Robert Joynson (in 1989) and Ronald Fletcher (in 1991) published books in support of Burt. However Joynson accepted that Burt frequently used assumed names to publish (in the journal Burt edited, the Journal of Statistical Psychology) papers that Burt had written himself: the names he used included those of Howard and Conway. Burt's defenders have claimed that everyone knew that, after his retirement, Burt's data were flawed and that he published articles under pseudonyms, adding that the British Psychological Society could have stopped this if it had violated accepted ethical norms of the time. However, although it is clear that some individual members of the British Psychological Society were aware of Burt's questionable conduct, the reason why he was not censured was likely to be that it would have been in bad taste to call such an esteemed man to public account, a fault that the profession and its members could tolerate at the time and apologise for later.

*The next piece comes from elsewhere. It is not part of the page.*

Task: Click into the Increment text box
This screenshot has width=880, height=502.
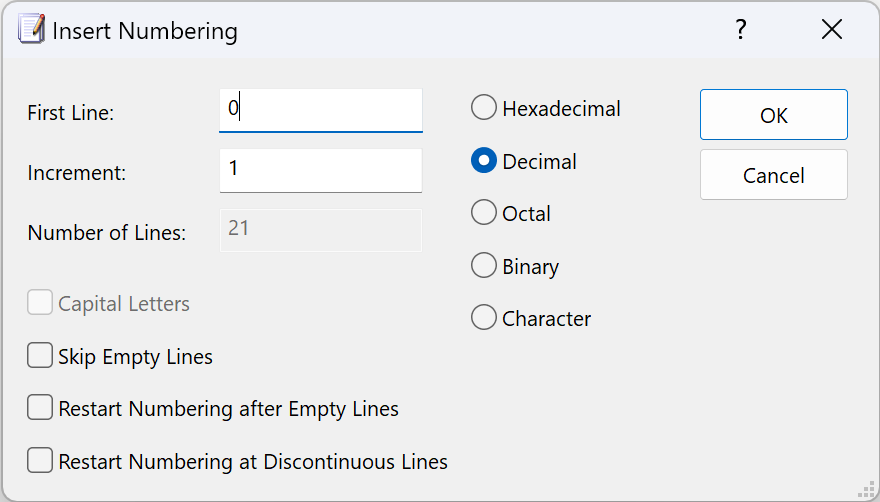Action: [320, 171]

Nicholas Mackintosh edited Cyril Burt: Fraud or Framed?, which was presented by the publisher as arguing that "his defenders have sometimes, but by no means always, been correct, and that his critics have often jumped to hasty conclusions. In their haste, however, these critics have missed crucial evidence that is not easily reconciled with Burt's total innocence, leaving the perception that both the defence and prosecution cases are seriously flawed." W. D. Hamilton claimed in a 2000 book review shortly before his death that the claims made by Burt's detractors in the so-called "Burt Affair" had been either wrong or grossly exaggerated.

However, Mackintosh himself, then emeritus professor of Experimental Psychology at the University of Cambridge, summed up the evidence against Burt in 1995, saying that the data Burt presented were "so woefully inadequate and riddled with error" that consequently "no reliance (could) be placed on the numbers he present(ed)", and going on to confirm his agreement with Kamin's original conclusion, that Burt had fabricated his data.

==Collections==
Archival collections related to Burt in the United Kingdom include:
- Liverpool University Special Collections and Archives holds Burt's personal papers (Ref: D191), and the papers of his secretary Margarethe Archer (Ref: D432).
- The British Psychological Society History of Psychology Centre holds Burt's correspondence and reprints, c1920–1971.
- Oxford University Bodleian Library, Special Collections and Western Manuscripts holds Burt's correspondence with CD Darlington, 1960–1966, and correspondence with Society for Protection of Science and Learning, 193–1934 (Ref: SPSL).
- Imperial College London Archives and Corporate Records Unit holds Burt's correspondence with Herbert Dingle, 1951–1959 (Ref: H Dingle collection).
- University College London Special Collections holds letters from Burt to LS Penrose, and between Burt and Professor John White.